§ ABOUT THIS EXERCISE
The records that follow are to be given again exactly.

§ DATASET EXCERPTS
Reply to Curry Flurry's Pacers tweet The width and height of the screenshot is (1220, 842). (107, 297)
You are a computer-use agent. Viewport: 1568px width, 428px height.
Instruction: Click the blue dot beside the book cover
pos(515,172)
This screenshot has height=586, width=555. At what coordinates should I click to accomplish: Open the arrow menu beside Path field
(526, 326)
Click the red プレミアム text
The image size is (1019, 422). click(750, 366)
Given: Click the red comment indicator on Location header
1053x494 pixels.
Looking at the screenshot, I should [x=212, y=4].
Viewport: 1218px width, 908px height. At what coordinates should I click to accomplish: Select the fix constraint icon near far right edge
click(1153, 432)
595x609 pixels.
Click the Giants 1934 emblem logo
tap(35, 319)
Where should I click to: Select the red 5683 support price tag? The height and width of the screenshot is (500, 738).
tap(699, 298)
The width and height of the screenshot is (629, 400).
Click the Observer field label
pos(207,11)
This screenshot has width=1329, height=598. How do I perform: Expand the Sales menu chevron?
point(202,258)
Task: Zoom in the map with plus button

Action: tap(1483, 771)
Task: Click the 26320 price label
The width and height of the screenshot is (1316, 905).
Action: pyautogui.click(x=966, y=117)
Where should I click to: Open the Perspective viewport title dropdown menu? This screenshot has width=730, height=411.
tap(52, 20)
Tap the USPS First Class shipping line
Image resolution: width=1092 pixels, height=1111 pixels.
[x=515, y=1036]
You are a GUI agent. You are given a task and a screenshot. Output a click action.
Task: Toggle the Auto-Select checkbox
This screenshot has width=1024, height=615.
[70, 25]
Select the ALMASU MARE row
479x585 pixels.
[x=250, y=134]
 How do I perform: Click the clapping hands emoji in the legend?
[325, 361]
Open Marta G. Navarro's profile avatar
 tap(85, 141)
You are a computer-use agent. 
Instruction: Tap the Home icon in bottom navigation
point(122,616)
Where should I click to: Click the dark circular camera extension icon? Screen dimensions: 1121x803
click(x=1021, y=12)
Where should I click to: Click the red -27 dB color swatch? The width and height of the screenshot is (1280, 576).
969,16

§ REPLY TO THE TASK
Reply to Curry Flurry's Pacers tweet The width and height of the screenshot is (1220, 842). (107, 297)
You are a computer-use agent. Viewport: 1568px width, 428px height.
Instruction: Click the blue dot beside the book cover
pos(515,172)
This screenshot has height=586, width=555. At what coordinates should I click to accomplish: Open the arrow menu beside Path field
(526, 326)
Click the red プレミアム text
The image size is (1019, 422). click(750, 366)
Given: Click the red comment indicator on Location header
1053x494 pixels.
Looking at the screenshot, I should [x=212, y=4].
Viewport: 1218px width, 908px height. At what coordinates should I click to accomplish: Select the fix constraint icon near far right edge
click(1153, 432)
595x609 pixels.
Click the Giants 1934 emblem logo
tap(35, 319)
Where should I click to: Select the red 5683 support price tag? The height and width of the screenshot is (500, 738).
tap(699, 298)
The width and height of the screenshot is (629, 400).
Click the Observer field label
pos(207,11)
This screenshot has width=1329, height=598. How do I perform: Expand the Sales menu chevron?
point(202,258)
Task: Zoom in the map with plus button

Action: tap(1483, 771)
Task: Click the 26320 price label
The width and height of the screenshot is (1316, 905).
Action: pyautogui.click(x=966, y=117)
Where should I click to: Open the Perspective viewport title dropdown menu? This screenshot has width=730, height=411.
tap(52, 20)
Tap the USPS First Class shipping line
Image resolution: width=1092 pixels, height=1111 pixels.
[x=515, y=1036]
You are a GUI agent. You are given a task and a screenshot. Output a click action.
Task: Toggle the Auto-Select checkbox
This screenshot has width=1024, height=615.
[70, 25]
Select the ALMASU MARE row
479x585 pixels.
[x=250, y=134]
 How do I perform: Click the clapping hands emoji in the legend?
[325, 361]
Open Marta G. Navarro's profile avatar
 tap(85, 141)
You are a computer-use agent. 
Instruction: Tap the Home icon in bottom navigation
point(122,616)
Where should I click to: Click the dark circular camera extension icon? Screen dimensions: 1121x803
click(x=1021, y=12)
Where should I click to: Click the red -27 dB color swatch? The width and height of the screenshot is (1280, 576).
969,16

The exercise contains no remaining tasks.